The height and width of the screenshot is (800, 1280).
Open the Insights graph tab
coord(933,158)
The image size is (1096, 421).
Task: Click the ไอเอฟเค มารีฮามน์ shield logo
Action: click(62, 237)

-*-*-

WORK REQUIRED
Reproduce the data above verbatim, line by line, without any changes.

SOLUTION TO THIS PROBLEM
The height and width of the screenshot is (800, 1280).
Open the Insights graph tab
coord(933,158)
The image size is (1096, 421).
Task: Click the ไอเอฟเค มารีฮามน์ shield logo
Action: click(62, 237)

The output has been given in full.